» **RECORD EXTRACTS**:

* * * * * * *

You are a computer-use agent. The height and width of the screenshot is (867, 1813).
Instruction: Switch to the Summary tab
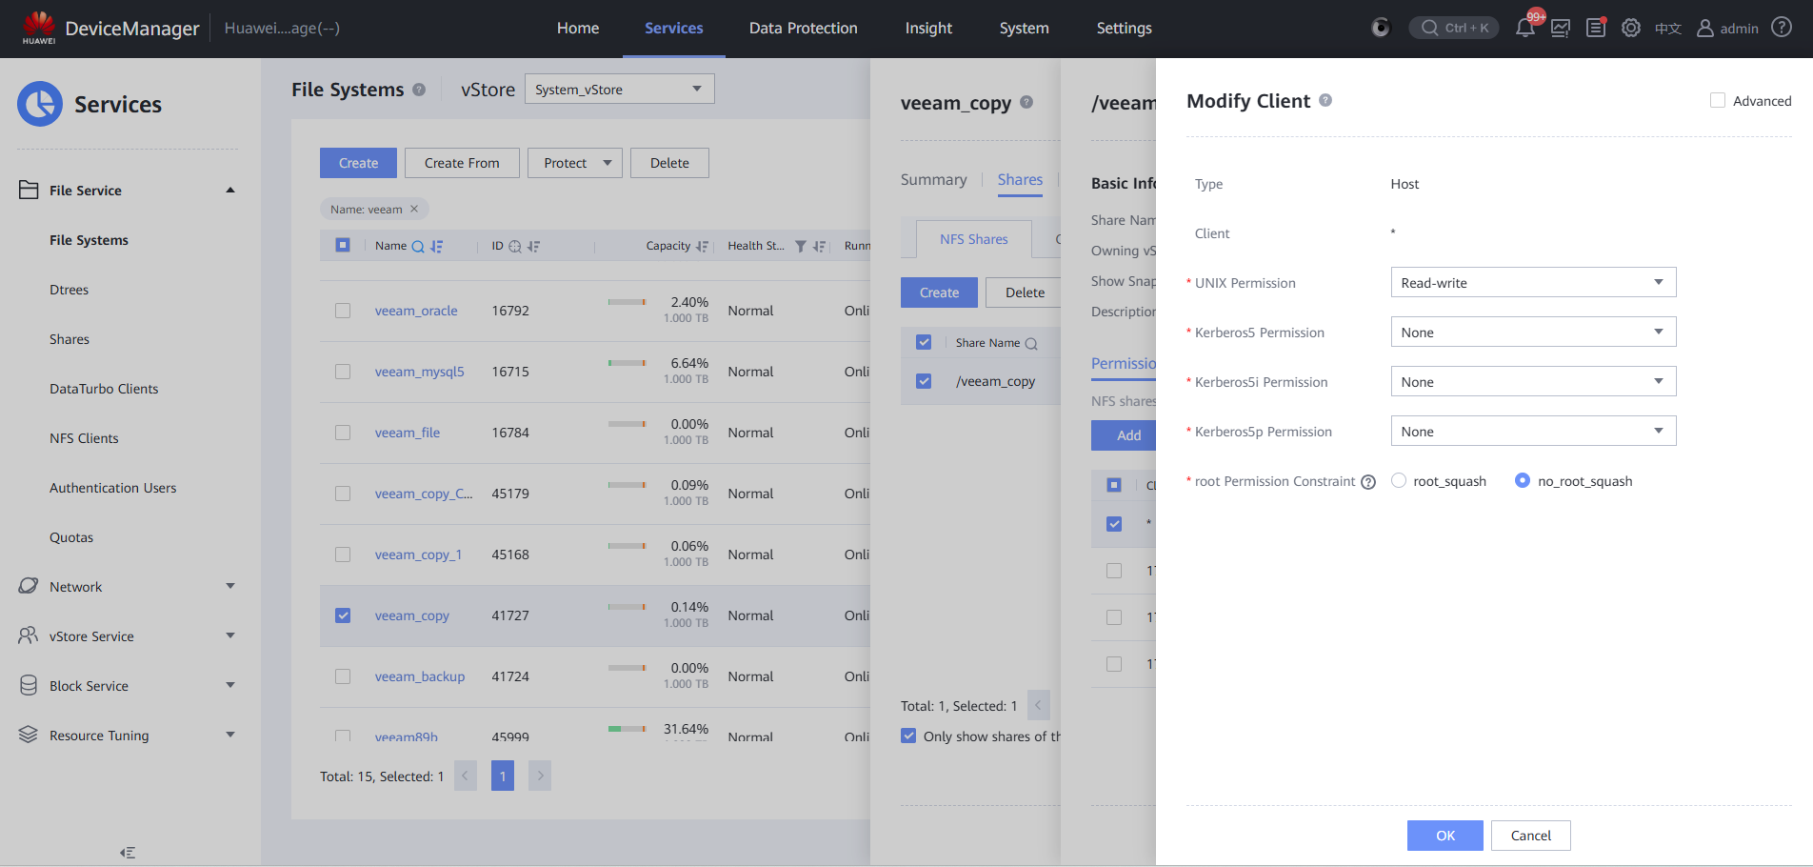tap(933, 180)
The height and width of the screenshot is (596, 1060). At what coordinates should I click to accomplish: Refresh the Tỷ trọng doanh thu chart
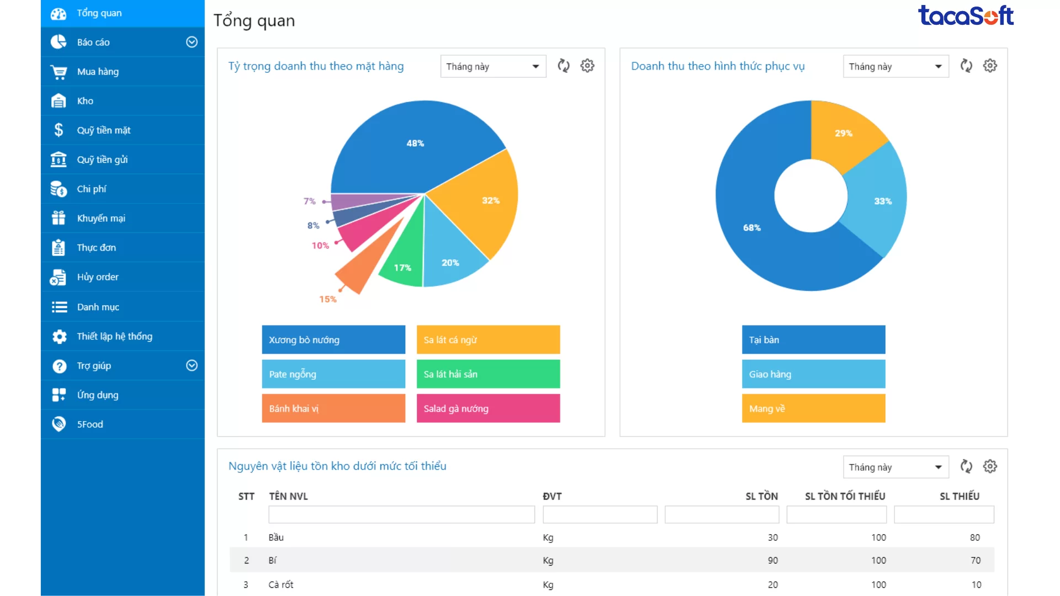coord(563,66)
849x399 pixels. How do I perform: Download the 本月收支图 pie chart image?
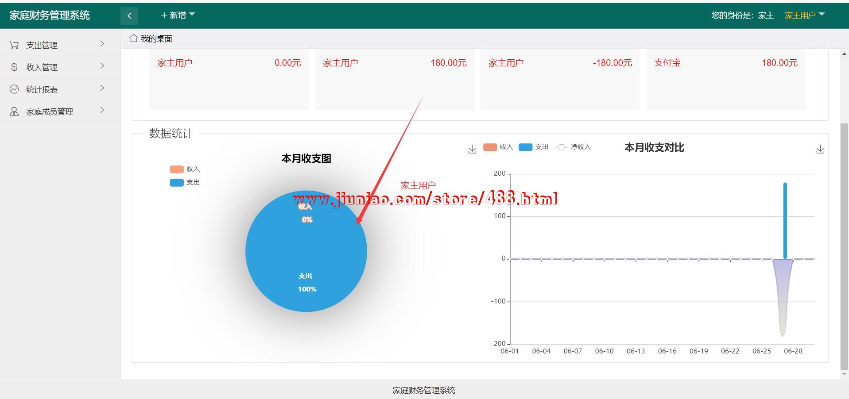472,150
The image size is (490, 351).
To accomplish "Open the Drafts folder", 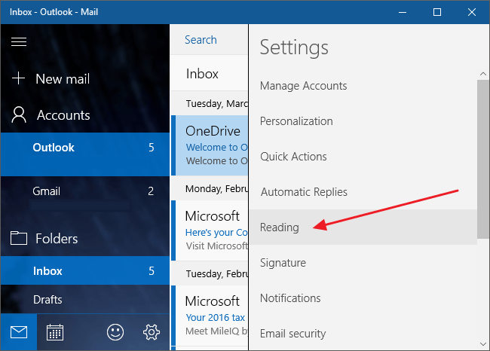I will (x=47, y=300).
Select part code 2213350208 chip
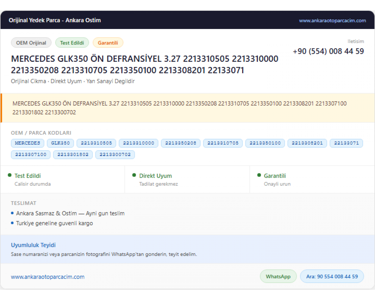The height and width of the screenshot is (300, 375). pyautogui.click(x=181, y=143)
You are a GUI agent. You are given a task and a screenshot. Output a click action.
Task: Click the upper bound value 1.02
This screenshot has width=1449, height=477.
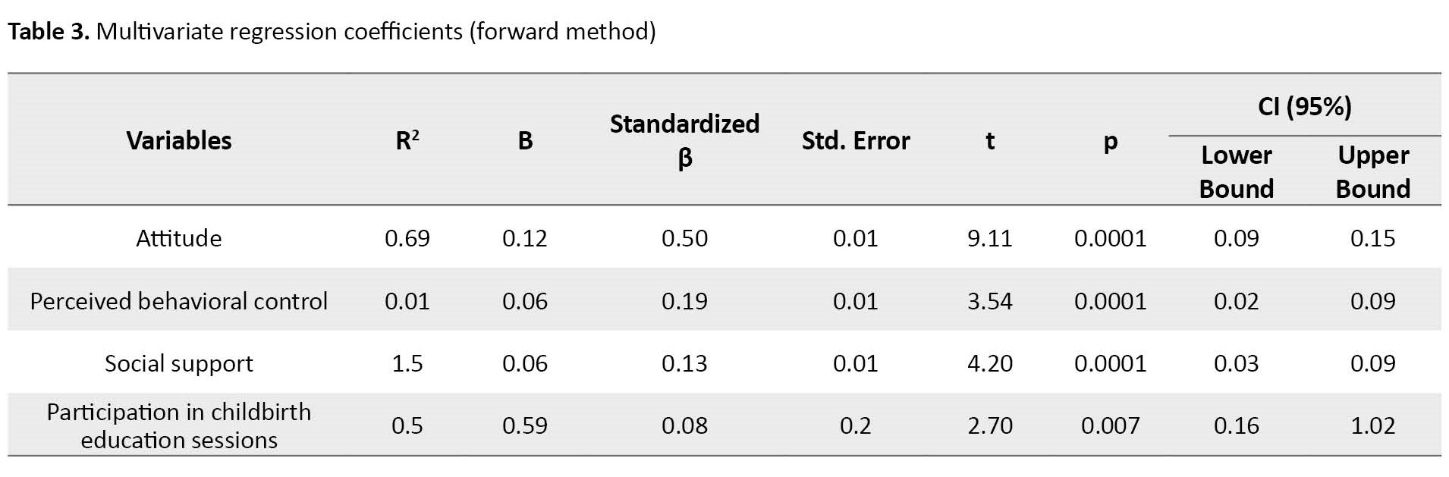point(1372,425)
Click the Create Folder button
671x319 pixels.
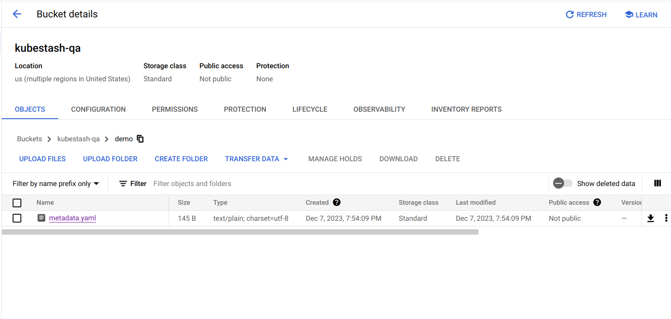coord(181,159)
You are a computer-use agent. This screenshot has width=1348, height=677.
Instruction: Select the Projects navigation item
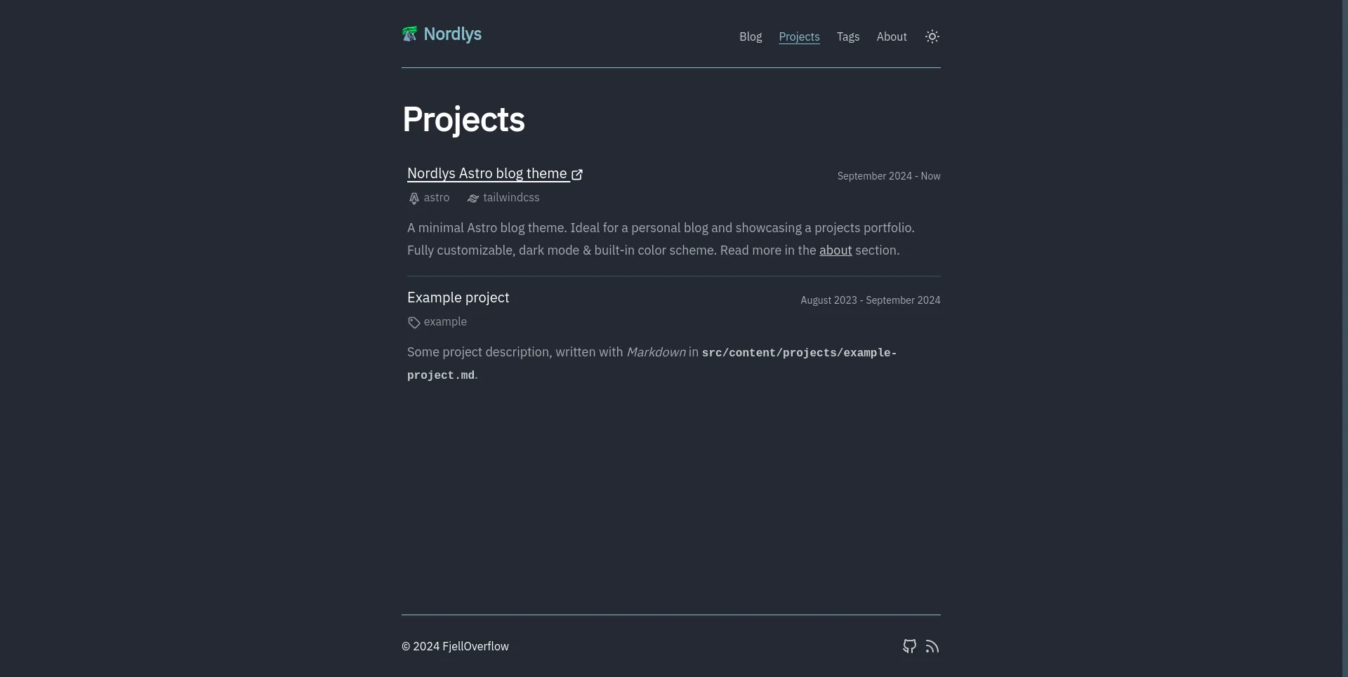click(x=799, y=36)
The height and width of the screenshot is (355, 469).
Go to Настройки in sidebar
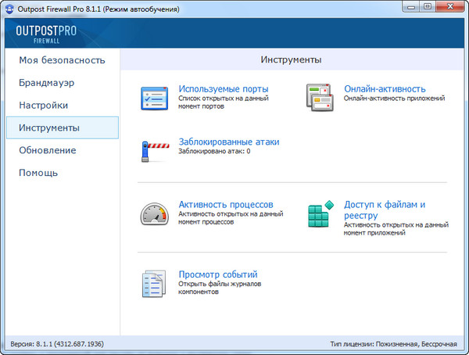(x=43, y=105)
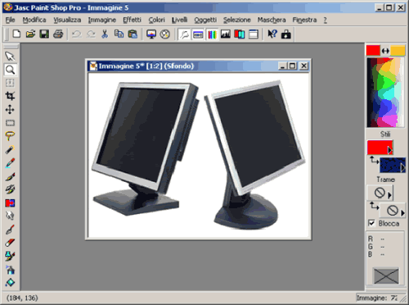Expand the red foreground style flyout
Image resolution: width=409 pixels, height=305 pixels.
[x=390, y=150]
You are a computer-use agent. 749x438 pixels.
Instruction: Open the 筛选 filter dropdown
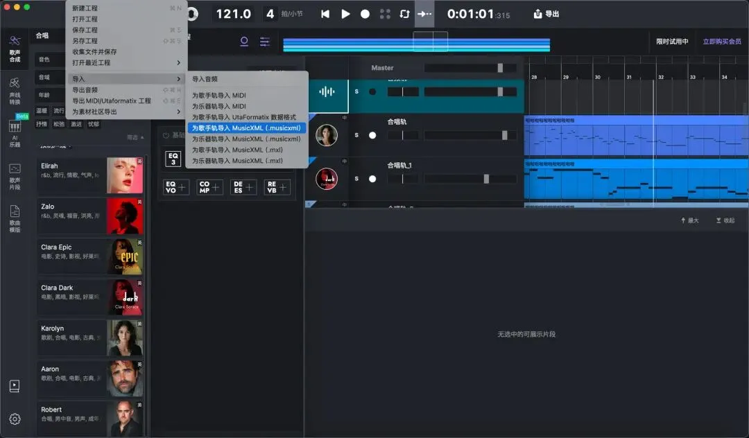tap(135, 137)
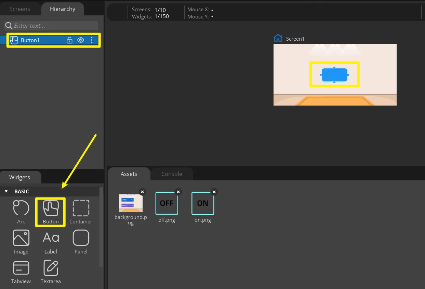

* * * * * * *

Please write out the records above, from the line with "The height and width of the screenshot is (355, 469)." through the end of the records, with each line unchanged and the pictures left out.

The height and width of the screenshot is (355, 469).
Go to Настройки in sidebar
(x=43, y=105)
Expand the red foreground style flyout
Image resolution: width=409 pixels, height=305 pixels.
[x=390, y=150]
You are a computer-use agent. 749x438 pixels.
Instruction: Open the 筛选 filter dropdown
tap(135, 137)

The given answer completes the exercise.